O Conselho Nacional dos Direitos Humanos (CNDH) aprovou a Recomendação Nº 28, com oito princípios para a cobertura jornalística do conflito em Israel. O texto foi proposto pela Comissão de Direito à Liberdade de Expressão e à Comunicação do Conselho, e aprovado de forma unânime. O documento aconselha jornais impressos, digitais e, principalmente TVs e rádios, que administram concessões públicas da radiodifusão, a ouvir várias fontes, com a finalidade de garantir uma cobertura equilibrada da guerra.
Além disso, também sugere que se abstenham de criar obstáculos ou filtros durante a produção, distribuição e monetização do conteúdo, para garantir a pluralidade de informações. Já para as redes sociais, as instruções giram em torno do cumprimento de normas do Marco Civil da Internet e os 10 princípios do Comitê Gestor da Internet (CGI), e também que impeçam discursos de ódio e desinformação sobre a guerra.

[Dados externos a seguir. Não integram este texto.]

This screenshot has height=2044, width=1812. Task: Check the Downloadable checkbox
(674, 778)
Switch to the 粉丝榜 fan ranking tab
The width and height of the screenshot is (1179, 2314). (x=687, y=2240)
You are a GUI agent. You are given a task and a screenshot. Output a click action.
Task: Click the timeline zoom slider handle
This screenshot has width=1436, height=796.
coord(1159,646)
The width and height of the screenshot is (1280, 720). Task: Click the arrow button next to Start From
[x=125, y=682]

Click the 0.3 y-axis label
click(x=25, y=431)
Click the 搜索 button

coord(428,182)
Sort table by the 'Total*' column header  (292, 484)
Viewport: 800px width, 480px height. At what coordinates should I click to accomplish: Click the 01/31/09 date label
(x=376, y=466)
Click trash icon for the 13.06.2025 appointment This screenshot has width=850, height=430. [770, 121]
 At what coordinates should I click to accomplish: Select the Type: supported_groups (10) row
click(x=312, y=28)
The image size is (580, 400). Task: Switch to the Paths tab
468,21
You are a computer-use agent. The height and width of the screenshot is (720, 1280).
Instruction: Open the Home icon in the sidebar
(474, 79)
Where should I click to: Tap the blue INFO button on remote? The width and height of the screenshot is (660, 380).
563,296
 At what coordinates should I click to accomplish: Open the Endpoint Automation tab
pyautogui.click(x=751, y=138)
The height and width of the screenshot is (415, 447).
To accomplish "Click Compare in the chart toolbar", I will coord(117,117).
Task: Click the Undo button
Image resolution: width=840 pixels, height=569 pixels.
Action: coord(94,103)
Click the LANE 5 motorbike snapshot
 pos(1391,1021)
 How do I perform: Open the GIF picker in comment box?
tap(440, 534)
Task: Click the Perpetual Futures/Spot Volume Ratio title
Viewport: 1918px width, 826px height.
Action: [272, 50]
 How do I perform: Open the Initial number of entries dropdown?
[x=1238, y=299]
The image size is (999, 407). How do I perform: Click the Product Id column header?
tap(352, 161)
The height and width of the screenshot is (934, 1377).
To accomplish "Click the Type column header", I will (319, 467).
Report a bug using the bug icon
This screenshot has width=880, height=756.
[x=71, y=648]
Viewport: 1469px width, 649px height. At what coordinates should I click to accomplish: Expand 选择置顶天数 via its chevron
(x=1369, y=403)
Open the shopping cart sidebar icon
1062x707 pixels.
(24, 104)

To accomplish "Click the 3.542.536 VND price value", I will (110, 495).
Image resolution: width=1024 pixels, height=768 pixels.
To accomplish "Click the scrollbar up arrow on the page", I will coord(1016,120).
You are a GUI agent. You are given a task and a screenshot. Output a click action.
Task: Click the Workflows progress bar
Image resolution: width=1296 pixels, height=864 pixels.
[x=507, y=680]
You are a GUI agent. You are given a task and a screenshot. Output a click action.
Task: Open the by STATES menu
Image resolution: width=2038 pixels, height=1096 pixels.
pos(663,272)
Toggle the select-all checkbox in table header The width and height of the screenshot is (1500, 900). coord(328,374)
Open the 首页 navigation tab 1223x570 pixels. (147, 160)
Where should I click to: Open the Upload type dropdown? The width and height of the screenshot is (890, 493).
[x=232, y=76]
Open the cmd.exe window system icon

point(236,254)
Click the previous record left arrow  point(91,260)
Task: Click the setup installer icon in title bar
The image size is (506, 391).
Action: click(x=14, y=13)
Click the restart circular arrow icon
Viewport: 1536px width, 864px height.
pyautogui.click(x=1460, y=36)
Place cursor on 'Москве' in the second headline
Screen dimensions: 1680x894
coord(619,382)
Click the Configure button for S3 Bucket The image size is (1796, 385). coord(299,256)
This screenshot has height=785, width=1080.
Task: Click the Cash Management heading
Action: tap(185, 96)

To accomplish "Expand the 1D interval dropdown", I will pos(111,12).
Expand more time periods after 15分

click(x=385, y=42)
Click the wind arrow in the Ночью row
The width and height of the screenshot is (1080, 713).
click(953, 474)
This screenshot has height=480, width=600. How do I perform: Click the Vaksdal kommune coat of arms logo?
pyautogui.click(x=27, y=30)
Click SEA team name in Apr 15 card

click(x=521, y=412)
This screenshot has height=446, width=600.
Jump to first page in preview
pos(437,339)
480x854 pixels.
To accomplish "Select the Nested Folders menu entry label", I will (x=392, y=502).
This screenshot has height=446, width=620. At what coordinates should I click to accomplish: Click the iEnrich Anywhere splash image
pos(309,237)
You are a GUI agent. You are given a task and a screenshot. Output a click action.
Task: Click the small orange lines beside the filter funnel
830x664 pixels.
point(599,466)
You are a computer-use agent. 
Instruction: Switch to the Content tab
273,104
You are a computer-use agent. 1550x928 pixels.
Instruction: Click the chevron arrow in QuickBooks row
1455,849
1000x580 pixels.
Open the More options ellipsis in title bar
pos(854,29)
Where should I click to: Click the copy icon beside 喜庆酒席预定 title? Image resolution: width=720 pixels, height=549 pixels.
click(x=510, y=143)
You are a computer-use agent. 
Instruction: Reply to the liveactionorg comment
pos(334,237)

Outro ponto abordado pela Recomendação é o cuidado que o profissional precisa ter ao usar certas expressões, evitando utilizá-las caso possam aumentar o preconceito a religiões ou grupos étnicos. O Conselho pede também que os veículos parem de chamar o conflito de ‘Israel versus Hamas’, o que, segundo o colegiado, esconde um histórico de 75 anos de ocupação israelense dos territórios palestinos.